Sunday, August 24, 2003

so fucking screwed

tried to study for journalism today... went thru all the notes and re-wrote them on nice index cards, hoping the stuff will get into my head... but the day went as such...

got up late... logged on to check mail... moped arnd... decided to go to sim lim to get printer ink catridges... got the original epson colour catridge at 31 bucks and some oem black ink catridge at 17 bucks coz couldn't find the correct sepom refills coz they never state properly on the ugly packaging...

got home had lunch...
watched tv...
mum wanted to trim my hair so i let her trim the sides and back... got all itchy and stuff...
showered...
sat down a while... started to write the notes...
sherman came to visit mummy... the usual pensive mood he is in... shy little boy...
finally started at 5...
had dinner at 7...
watched "feng yun" on channel 8 while writing the 2nd part of the notes...
wrote wrote wrote...
voila. finished.
and now i'm here writing my blog...

btw i started another blog to write short stories and poetry... when i have the inspiration...
dance with the devil

Friday, August 22, 2003

woe

i got a B+ for my logo design for graphics design fundamentals... u might think that's not too shabby, but i was expecting something like an A since its not that difficult to score. sad sad sad...

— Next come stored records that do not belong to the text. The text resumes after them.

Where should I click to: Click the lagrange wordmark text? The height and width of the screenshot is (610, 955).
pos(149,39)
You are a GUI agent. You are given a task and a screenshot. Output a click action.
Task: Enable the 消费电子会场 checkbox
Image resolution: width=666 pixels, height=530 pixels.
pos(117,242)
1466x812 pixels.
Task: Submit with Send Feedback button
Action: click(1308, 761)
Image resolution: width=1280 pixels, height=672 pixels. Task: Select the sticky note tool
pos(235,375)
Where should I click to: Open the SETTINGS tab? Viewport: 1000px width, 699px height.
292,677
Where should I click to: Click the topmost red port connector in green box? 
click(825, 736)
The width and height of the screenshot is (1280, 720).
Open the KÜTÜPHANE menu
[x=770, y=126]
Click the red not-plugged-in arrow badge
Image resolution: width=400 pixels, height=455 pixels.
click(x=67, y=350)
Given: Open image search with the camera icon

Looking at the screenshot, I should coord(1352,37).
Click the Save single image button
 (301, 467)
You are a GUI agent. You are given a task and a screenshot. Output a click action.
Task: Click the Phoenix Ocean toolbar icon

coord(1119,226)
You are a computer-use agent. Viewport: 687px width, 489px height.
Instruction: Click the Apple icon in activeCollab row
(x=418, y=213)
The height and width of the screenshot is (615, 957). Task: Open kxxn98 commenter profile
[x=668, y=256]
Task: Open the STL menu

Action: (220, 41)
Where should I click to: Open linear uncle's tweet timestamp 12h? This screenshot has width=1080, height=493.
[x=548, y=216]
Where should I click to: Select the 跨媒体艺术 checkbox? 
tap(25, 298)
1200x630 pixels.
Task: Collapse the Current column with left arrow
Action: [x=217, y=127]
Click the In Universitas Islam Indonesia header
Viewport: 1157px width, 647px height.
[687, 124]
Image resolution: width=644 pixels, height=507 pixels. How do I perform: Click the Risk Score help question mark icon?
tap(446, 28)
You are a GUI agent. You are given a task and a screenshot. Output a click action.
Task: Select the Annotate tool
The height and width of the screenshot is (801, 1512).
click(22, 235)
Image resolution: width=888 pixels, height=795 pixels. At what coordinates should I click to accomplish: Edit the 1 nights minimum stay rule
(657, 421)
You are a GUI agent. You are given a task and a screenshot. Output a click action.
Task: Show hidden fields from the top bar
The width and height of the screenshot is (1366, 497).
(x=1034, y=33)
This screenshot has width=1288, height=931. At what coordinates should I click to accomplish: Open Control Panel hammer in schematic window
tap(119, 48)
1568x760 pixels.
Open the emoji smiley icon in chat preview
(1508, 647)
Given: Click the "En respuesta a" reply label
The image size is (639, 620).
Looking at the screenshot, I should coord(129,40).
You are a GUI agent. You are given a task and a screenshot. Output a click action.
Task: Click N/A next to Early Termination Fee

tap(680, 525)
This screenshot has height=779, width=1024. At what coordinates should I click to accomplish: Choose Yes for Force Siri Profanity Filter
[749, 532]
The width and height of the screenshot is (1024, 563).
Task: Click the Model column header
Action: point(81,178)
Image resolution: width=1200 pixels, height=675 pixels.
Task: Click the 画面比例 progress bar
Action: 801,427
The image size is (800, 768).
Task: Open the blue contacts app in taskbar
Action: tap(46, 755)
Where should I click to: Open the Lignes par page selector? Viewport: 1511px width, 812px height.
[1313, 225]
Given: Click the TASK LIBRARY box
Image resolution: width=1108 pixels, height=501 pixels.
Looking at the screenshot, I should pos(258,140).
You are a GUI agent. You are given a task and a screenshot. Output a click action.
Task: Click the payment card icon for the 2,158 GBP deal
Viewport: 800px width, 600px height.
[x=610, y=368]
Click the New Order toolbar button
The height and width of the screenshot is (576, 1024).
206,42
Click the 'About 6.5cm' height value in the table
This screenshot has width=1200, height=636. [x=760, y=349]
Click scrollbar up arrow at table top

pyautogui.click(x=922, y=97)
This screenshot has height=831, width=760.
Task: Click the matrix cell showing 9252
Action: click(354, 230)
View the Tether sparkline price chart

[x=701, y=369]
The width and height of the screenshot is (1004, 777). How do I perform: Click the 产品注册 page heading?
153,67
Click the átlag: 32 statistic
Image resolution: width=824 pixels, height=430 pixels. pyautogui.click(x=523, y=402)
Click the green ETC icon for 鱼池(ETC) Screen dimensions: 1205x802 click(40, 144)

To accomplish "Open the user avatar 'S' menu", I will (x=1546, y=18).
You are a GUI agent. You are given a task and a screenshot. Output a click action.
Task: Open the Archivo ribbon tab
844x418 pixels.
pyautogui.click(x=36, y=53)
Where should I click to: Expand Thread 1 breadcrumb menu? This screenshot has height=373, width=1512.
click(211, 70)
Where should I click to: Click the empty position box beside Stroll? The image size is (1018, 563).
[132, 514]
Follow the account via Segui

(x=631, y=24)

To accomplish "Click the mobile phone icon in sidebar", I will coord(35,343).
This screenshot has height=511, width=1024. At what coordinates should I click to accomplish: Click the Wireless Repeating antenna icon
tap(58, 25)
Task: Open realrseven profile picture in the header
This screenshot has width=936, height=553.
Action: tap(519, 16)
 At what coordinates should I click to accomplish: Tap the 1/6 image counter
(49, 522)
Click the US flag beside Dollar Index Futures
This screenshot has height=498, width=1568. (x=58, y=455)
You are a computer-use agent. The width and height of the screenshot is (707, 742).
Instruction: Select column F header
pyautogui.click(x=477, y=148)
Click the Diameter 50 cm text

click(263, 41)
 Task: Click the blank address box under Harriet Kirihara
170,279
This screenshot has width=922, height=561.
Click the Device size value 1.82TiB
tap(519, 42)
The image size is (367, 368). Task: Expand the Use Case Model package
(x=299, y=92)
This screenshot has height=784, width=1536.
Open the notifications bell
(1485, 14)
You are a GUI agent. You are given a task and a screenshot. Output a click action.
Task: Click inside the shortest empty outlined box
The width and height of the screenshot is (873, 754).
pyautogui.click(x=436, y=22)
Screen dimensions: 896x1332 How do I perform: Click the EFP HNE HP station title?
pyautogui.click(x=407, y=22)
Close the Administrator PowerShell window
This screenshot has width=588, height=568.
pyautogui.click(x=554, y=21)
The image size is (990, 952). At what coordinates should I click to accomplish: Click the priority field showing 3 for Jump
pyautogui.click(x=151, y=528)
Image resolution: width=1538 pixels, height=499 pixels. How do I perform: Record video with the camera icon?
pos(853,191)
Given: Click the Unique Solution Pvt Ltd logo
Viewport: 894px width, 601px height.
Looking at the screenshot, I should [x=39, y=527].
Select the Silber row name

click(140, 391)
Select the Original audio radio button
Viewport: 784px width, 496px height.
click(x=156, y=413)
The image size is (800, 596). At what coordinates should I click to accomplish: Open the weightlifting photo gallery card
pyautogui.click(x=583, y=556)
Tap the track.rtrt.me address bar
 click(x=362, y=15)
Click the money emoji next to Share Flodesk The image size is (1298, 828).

suffering the usual side effects of melatonin today... the group was seperated coz nessa overslept and didn't come for lecture... so did junbin... so did ame... so that leaves me and marilyn... so i was left alone to juz laze around till lunchtime when i met bin and ame at tampines for lunch at dairy queen... was a little depressed coz i was tired from carrying junior and standing for almost an hr waiting for the gurls...

watching the advert for the wedding banquet... i so want to watch it... but my wallet is so empty... have to go get printer catridge refills tomorrow... and also shopping for my birthday present that baby is getting for me...

having a headache now... giving baby a call now...

cheers!

reichen and chip won the amazing race! whoopee!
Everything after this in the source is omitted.